Yukos sources say its bank accounts have been drained and bailiffs say they are skimming any incoming revenues to cover $3.4 billion in back taxes demanded from the Russian oil company.

But the state railway firm said Monday it saw no shipping disruption after Tuesday.

"No supplies will be stopped after August 10. We will continue to work as we have been working in the past because it is in the state's interest," Marina Kovshova, head of Russian state railways' marketing department, told Reuters.

She said Yukos managed somehow to pay railway shipping fees beyond Tuesday, but declined to disclose details.

Yukos has said it paid only through Tuesday to ship some 300,000 barrels per day of oil to ports by rail, a scheme worked out long ago to bypass the crowded Transneft pipeline monopoly.

The potential payment gap raised concerns over supply problems from Russia that have helped to push oil prices up to around record highs.

Shares in Yukos shot up earlier Monday after a court ruling late Friday against bailiffs' seizure of Yuganskneftegaz, its main oil unit. The ruling was deemed the firm's biggest victory in its fight for survival.

The stock was up 12.94 percent at 124 roubles on the MICEX bourse, boosted by the railway comments.

Yukos' troubles are seen by many as being orchestrated by the Kremlin to punish its main owner, Mikhail Khodorkovsky, for political ambitions. The jailed billionaire is now on trial on charges of fraud and tax evasion.

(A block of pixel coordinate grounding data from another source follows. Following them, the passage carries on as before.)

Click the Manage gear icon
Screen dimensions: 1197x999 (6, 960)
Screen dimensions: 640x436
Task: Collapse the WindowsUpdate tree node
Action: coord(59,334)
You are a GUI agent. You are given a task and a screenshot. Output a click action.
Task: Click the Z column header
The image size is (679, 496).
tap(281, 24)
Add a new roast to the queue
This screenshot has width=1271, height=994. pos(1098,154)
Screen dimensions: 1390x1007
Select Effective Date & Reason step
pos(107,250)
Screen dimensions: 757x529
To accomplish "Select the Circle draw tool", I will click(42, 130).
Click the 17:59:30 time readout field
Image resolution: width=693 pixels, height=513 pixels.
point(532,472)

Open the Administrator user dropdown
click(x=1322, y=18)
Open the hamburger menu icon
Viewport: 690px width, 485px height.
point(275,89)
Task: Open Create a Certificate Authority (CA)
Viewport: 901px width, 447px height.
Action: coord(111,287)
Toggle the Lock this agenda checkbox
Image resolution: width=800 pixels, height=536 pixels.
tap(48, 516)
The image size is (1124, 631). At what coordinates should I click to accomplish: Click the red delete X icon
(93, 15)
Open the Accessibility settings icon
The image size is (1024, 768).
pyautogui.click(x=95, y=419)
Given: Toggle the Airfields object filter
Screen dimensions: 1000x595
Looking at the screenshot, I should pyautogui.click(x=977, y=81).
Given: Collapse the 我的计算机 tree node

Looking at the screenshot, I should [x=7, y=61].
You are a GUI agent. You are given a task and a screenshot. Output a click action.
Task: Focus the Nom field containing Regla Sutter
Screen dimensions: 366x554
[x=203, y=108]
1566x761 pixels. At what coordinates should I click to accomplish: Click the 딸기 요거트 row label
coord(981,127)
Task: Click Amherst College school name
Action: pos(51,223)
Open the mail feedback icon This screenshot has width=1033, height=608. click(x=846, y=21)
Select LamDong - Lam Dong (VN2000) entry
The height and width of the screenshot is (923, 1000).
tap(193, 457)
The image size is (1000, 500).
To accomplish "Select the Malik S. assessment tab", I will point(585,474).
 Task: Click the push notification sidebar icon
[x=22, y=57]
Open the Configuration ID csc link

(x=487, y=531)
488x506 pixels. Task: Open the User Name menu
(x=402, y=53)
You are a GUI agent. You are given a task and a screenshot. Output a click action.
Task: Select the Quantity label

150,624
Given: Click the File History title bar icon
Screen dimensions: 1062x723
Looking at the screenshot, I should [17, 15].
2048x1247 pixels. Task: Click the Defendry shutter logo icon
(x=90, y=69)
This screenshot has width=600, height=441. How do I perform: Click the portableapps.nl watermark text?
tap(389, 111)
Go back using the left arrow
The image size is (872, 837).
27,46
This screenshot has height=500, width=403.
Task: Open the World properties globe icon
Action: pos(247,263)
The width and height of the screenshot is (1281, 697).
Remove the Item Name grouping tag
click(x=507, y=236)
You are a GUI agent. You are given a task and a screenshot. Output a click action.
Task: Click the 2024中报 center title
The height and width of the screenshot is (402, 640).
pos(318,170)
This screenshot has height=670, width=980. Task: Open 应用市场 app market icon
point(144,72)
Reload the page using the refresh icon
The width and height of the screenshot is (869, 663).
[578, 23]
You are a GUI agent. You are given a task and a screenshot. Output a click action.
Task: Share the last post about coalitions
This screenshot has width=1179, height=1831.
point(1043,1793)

Transneft has said other producers could easily compensate for lost YUKOS volumes if the oil giant was unable to pay its shipping fees. Yukos railway shipments are the main source of supply concern within the crude oil trading community.

The company supplies up to 300,000 bpd by rail to the Arctic ports of Vitino and Murmansk, Theodossia in Ukraine and China. Other volumes bypassing Transneft go by river to the Black Sea port of Kavkaz.

On the Transneft front, Yukos, Russia's biggest oil exporter, is the major supplier of Poland, Slovakia, Hungary and Lithuania. The firm has said it had pre-paid fees to Transneft until the end of August.

Still, with appeal hearings due on Monday on the seizure of two other oil producing units, few would speculate on a possible rapprochement between Khodorkovsky and the Kremlin.

On Friday, Yukos lawyers argued successfully that key production units like Yugansk should be the last assets to be sold off for debts.

"If you don't look at all these conspiracy theories, the arrest of Yuganskneftegaz shares clearly contradicted the law," said Renaissance Capital chief strategist Alexander Kim.

Yugansk accounts for more than 60 percent of Yukos' total 1.7 million bpd output, and the planned sale of the unit was potentially the most crippling move threatened by bailiffs charged with collecting the $3.4 billion tax claim that has already been upheld by the court.

Market commentators recalled other short-lived victories in the 13-month onslaught against Yukos and its shareholders. Aton brokerage called the Yugansk ruling "more an aberration than a sign the situation has changed for the better."